--- begin ---
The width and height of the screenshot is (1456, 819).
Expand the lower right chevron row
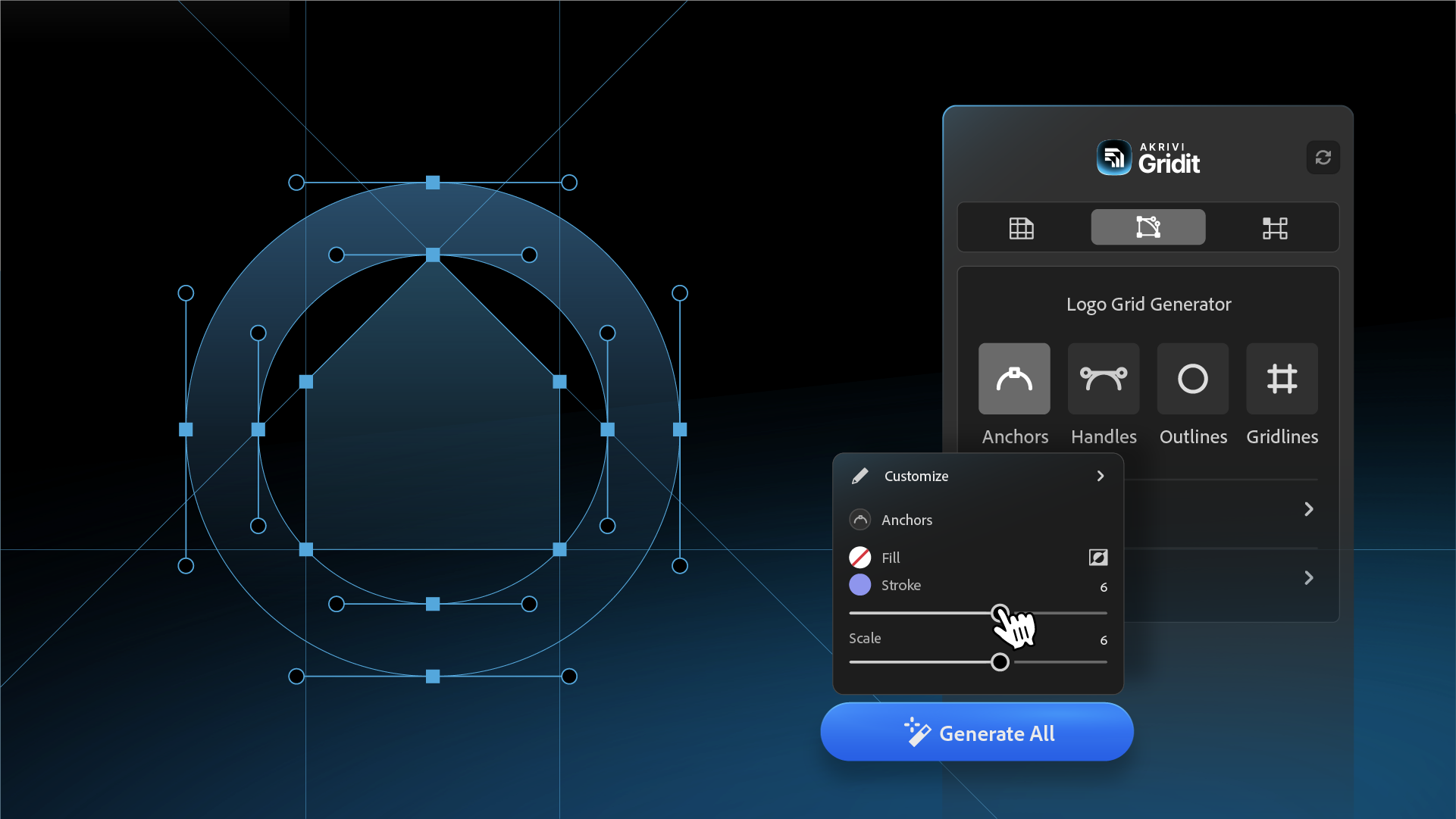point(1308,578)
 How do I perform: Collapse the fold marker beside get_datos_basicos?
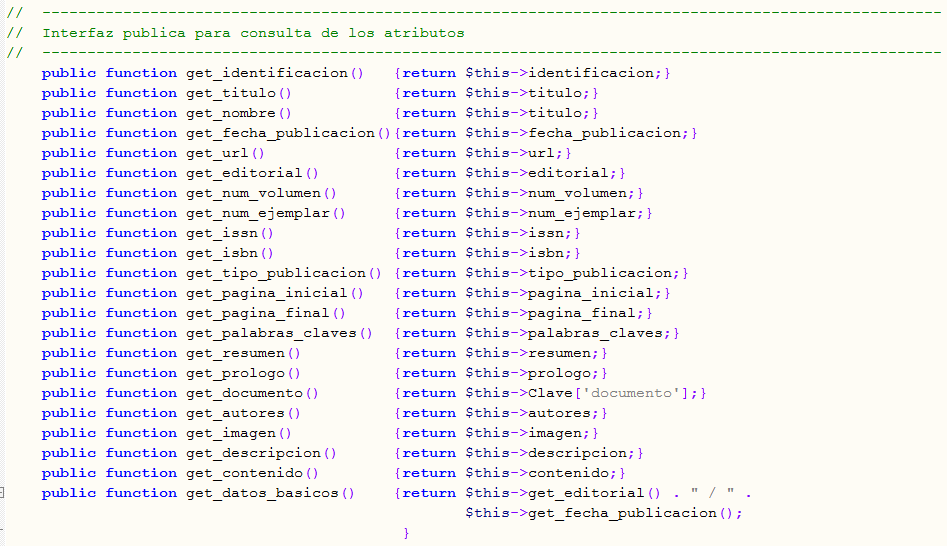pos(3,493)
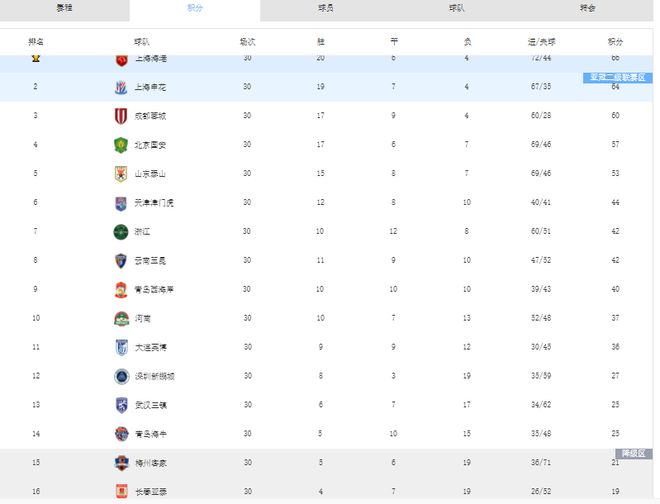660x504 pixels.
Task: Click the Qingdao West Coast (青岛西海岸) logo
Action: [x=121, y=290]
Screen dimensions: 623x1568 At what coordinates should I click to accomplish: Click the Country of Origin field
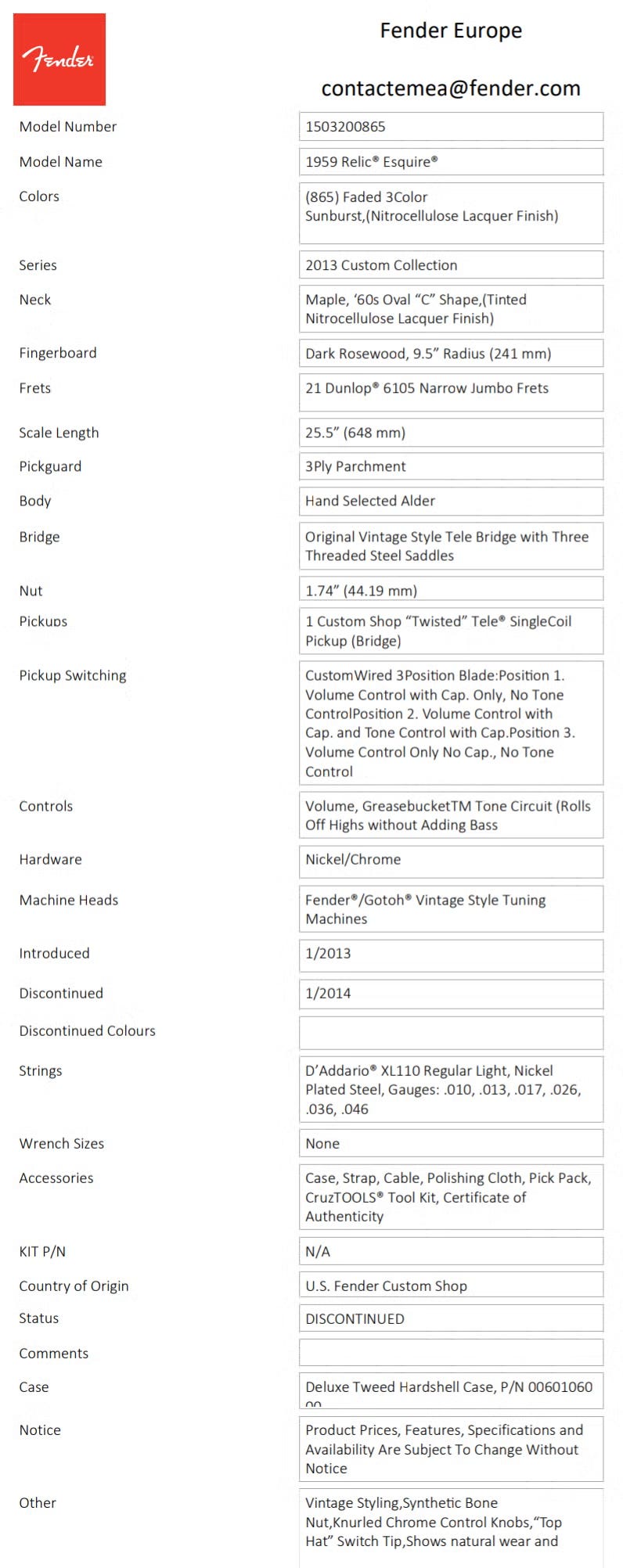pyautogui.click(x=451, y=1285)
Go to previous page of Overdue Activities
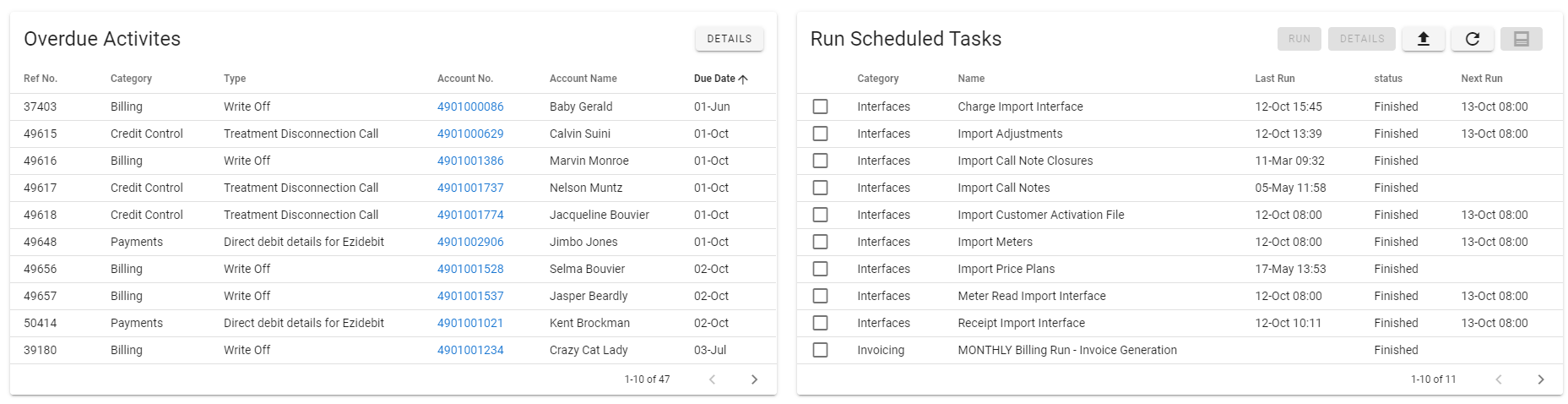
--- end ---
### GOAL
Please format the records above as a numbered list, leaving out blank lines and the pictures.

### RESPONSE TO THE TASK
1. The width and height of the screenshot is (1456, 819).
2. Expand the lower right chevron row
3. point(1308,578)
4.  How do I perform: Collapse the fold marker beside get_datos_basicos?
5. pos(3,493)
6. 660x504 pixels.
7. Task: Click the Qingdao West Coast (青岛西海岸) logo
8. Action: [x=121, y=290]
9. Screen dimensions: 623x1568 At what coordinates should I click to accomplish: Click the Country of Origin field
10. pyautogui.click(x=451, y=1285)
11. Go to previous page of Overdue Activities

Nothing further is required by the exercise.